Lines from the one containing "Viewport: 1024px width, 666px" through the end of the listing are what is wanted, given again exactly with both ends included and pictures left out.
INPUT Start Marker
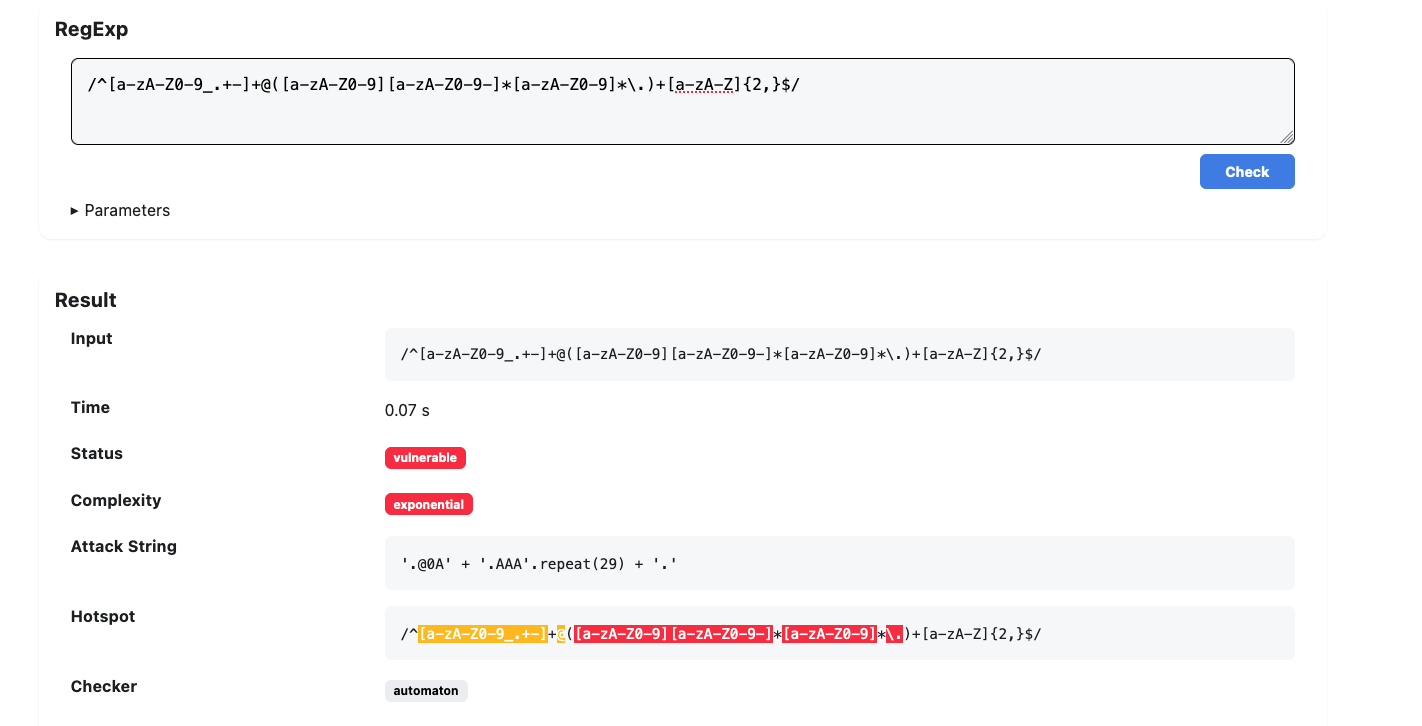Click the 0.07 s time value
Viewport: 1422px width, 726px height.
(407, 410)
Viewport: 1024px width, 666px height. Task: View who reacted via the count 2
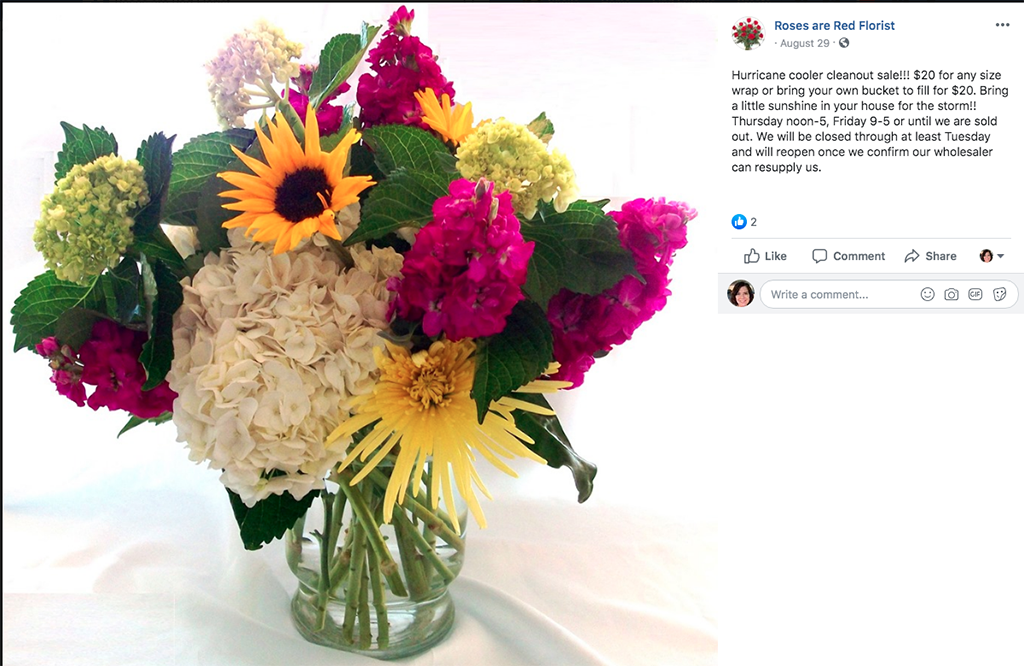tap(753, 222)
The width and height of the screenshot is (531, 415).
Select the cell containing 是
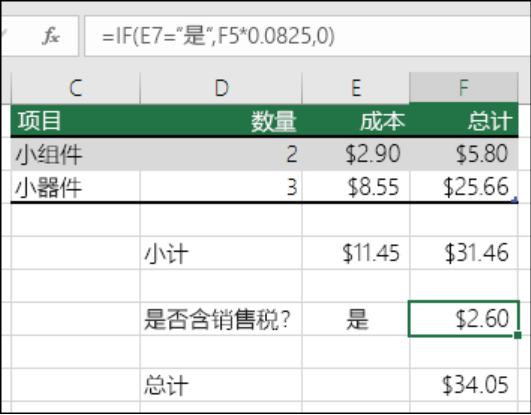356,319
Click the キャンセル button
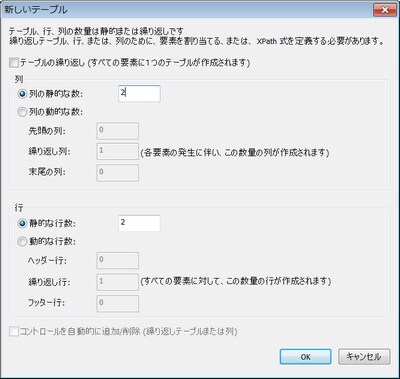The height and width of the screenshot is (379, 400). point(364,357)
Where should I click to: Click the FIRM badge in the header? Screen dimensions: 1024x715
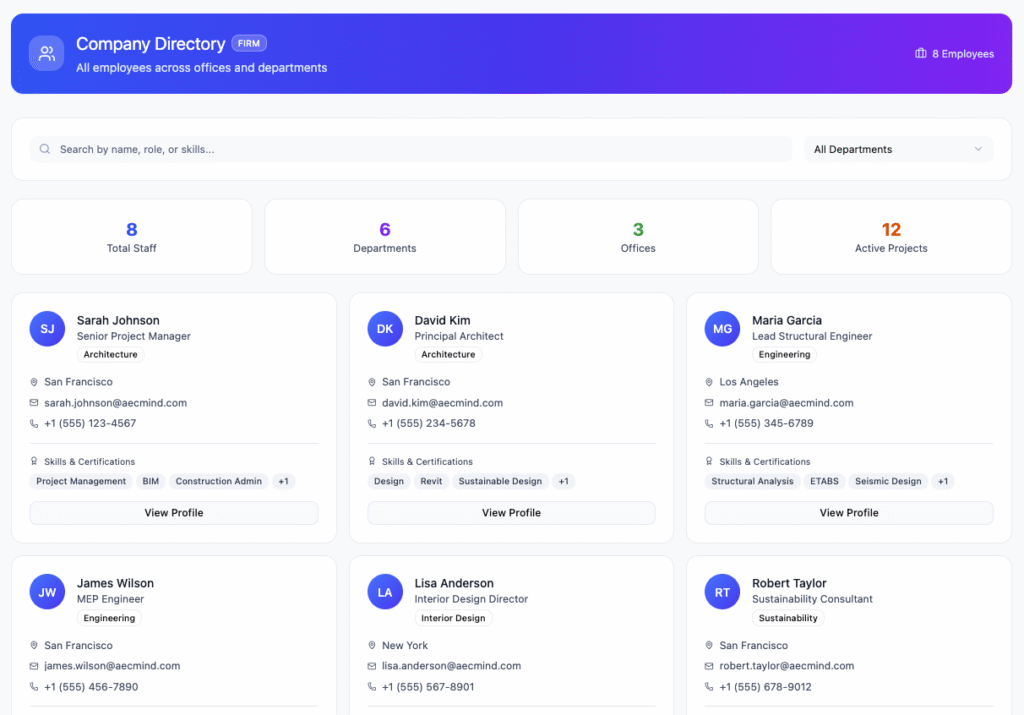point(249,44)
INPUT End Marker
- _RESPONSE AREA_
Viewport: 1024px width, 666px height. Task: View who reacted via the count 2
tap(753, 222)
The width and height of the screenshot is (531, 415).
Select the cell containing 是
356,319
Click the キャンセル button
The height and width of the screenshot is (379, 400). point(364,357)
Where should I click to: Click the FIRM badge in the header? Screen dimensions: 1024x715
point(249,44)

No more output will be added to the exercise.